The president’s request for a huge arms buildup emerges from one of two contradictory impulses he has shown. On one hand, Trump has criticized the Iraq war, talked about avoiding new conflicts and implied that money spent in Iraq and Afghanistan could have been better used for peaceful projects at home.
In his Feb. 28 address to Congress, the president said: “With the $6 trillion, we could have rebuilt our country twice, and maybe even three times.” Fact-checkers called the $6 trillion figure high, both for the cost of the wars since 2001 and as an estimate of infrastructure needs, but the basic point was right: Wars steal resources from productive, peaceful uses. Rarely has a president raised this idea since Dwight D. Eisenhower said in 1953 that “every warship launched, every rocket fired signifies, in the final sense, a theft from those who hunger and are not fed, those who are cold and not clothed.” Trump at least implicitly questioned the value of recent war spending.
On the other hand, the president has repeatedly claimed the U.S. military is in steep decline and needs a massive infusion of funds. While Pentagon budget increases are routine — the Obama administration recommended a 6 percent raise for fiscal 2018 — analysts have observed that Trump’s spending preferences reveal an outdated view of military power.
New York Times writer Max Fisher has noted Trump’s desire to build up major weapons systems, such as aircraft carriers and nuclear weapons, fits the mindset of 20th-century great-power wars more than the unconventional wars the U.S. is fighting today. Fisher believes Trump is fascinated with “high-priced assets” without clear purposes and may see the weapons as “stagecraft,” or ends in themselves. Further, Trump has complained the U.S. no longer wins wars. But he may find, as his predecessors did, that fighting terrorists doesn’t produce classic battlefield victories and that a “war on terror” may be unwinnable in a traditional sense.

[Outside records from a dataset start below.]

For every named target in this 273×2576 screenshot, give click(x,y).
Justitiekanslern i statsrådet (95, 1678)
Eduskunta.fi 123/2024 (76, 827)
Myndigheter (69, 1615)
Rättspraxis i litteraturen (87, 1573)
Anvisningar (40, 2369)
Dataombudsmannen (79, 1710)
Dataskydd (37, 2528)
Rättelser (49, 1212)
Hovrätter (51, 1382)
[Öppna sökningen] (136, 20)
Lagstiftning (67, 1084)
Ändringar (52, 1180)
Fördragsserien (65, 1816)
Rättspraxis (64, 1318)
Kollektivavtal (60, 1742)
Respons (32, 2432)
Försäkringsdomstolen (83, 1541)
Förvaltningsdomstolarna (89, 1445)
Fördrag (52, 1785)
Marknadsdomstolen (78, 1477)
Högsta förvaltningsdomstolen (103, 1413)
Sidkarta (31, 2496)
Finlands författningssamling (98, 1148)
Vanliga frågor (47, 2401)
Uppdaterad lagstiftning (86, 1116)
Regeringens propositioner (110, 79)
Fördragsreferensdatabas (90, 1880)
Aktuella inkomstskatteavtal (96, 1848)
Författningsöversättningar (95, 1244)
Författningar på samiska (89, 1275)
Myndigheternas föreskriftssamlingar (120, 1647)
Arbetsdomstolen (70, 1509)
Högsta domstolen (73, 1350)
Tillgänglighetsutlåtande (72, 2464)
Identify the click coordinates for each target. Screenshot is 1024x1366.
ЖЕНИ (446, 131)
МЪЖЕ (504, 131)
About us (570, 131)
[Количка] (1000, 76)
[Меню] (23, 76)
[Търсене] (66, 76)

The president will hear a realistic view of the limits of military force if he listens to knowledgeable advisers. These include retired military officers who wrote a letter to congressional leaders warning against cutting the State Department and foreign aid budgets. These military leaders stressed the importance of diplomacy and development aid — the “soft power” tools that prevent conflict. “The crises our nation faces do not have military solutions alone,” the retired officers said. The “drivers of extremism” include “lack of opportunity, insecurity, injustice and hopelessness.”
Force alone doesn’t achieve peace, these military people are saying. Soft power is essential for global stability. But bad policies undercut its positive impact. An attempted travel ban impacting Muslims fuels the perception of Western hostility toward Islam. A drastic reduction in the State Department Food for Peace Program, which Trump’s budget proposes, would damage humanitarian efforts that prevent or ease conflict.

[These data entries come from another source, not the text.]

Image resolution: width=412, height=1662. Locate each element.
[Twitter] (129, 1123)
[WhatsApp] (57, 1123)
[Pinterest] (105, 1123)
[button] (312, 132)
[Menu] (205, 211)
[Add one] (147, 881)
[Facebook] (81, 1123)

Analysts predict the president won’t get the 10 percent military spending increase he is seeking. We hope that is true. We also hope he will show more flashes of his good instincts. In 2013 Trump said he favored a full withdrawal from Afghanistan, where the longest conflict in American history has cost three-quarters of a trillion dollars and the lives of nearly 2,400 U.S. soldiers. But last year he said Americans would keep fighting there, although “I hate doing it so much.” Hold on to that thought, Mr. President.